Hüseyin ve Nail, tam on sekiz yaşlarının geçtiği bu
binanın bahçe kapısından da çıktıktan sonra, dönüp son bir kez hüzünle binaya
baktılar ve sırt çantalarına tıka basa tepip koydukları eşyalarıyla birlikte hafif
yağmur altın da yola çıkıp yürümeye başladılar. Otobüs terminaline
geldiklerinde Alanya’ya giden son yolcuydular; onlar da, yerlerini alıp
oturunca zaten çalışır vaziyette olan otobüs yavaşça garajdan çıktı, böylece
gece yolculuğu başlamış oluyordu. Bu yolculukta, iki kader arkadaşı, yurttan
ayrılmalarının hüznü içinde, kendilerini bekleyen yeni bir hayata doğru yol
alıyorlardı ve ikisi de ilk defa İstanbul’dan ayrı bir şehre gidiyorlardı.

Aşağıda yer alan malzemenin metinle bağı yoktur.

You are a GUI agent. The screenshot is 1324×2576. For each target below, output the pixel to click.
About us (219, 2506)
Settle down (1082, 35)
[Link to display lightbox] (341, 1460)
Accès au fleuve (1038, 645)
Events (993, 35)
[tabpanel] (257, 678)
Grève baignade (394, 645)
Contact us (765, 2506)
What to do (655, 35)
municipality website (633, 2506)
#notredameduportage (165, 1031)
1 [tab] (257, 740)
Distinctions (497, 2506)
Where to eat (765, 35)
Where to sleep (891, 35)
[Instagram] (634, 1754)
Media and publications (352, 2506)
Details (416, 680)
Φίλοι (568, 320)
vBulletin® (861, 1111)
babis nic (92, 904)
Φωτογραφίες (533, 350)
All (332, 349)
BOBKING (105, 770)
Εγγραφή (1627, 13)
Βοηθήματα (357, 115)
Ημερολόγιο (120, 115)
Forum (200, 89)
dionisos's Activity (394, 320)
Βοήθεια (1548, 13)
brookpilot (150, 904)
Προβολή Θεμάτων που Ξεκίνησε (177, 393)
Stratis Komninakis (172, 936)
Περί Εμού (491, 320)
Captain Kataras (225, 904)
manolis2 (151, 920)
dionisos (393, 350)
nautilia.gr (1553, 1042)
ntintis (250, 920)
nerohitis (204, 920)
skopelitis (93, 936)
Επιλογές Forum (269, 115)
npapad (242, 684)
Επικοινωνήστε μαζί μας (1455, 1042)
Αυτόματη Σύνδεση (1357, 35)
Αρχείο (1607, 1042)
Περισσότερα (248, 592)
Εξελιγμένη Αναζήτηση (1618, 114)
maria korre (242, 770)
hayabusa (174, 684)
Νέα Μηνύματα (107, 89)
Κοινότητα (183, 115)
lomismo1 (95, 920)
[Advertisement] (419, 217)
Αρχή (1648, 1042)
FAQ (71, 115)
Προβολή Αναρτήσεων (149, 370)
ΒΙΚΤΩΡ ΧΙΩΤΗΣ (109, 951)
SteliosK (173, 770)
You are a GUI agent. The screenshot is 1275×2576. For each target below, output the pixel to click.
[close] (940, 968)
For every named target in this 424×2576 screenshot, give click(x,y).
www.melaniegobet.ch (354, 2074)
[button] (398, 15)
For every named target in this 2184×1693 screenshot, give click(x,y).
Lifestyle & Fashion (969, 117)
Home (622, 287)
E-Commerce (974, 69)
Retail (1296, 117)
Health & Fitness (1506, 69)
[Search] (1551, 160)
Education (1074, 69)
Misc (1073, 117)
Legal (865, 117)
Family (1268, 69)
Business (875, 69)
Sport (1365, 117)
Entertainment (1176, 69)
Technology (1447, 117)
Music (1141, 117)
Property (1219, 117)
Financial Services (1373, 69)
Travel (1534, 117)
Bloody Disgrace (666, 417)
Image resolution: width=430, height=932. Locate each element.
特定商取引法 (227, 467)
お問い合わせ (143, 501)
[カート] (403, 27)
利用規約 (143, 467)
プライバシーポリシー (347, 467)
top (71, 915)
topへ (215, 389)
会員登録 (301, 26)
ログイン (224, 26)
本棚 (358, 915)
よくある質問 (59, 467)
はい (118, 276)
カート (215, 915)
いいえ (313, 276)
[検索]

Onlardan kısa süre evvel yetiştirme
yurdundan ayrılan arkadaşları Nuri’nin, onlara bulduğu işten dolayı verilen
adrese, Alanya’ya gidiyorlardı. Nuri, memleketi olan Alanya’daki büyük bir
turizm otelinin inşaatında işe başlamıştı; bu inşaatta çalışacak her türlü
elemana ve ameleye ihtiyaç vardı. Nuri’nin sayesinde işleri hazırdı. Otobüs,
şehrin hareketli ve bol ışıklı görüntüsünü yavaş yavaş terk edip, giderek daha
ıssız, daha ışıksız otobanda, uyumaya hazırlanan yolcularıyla ilerliyordu.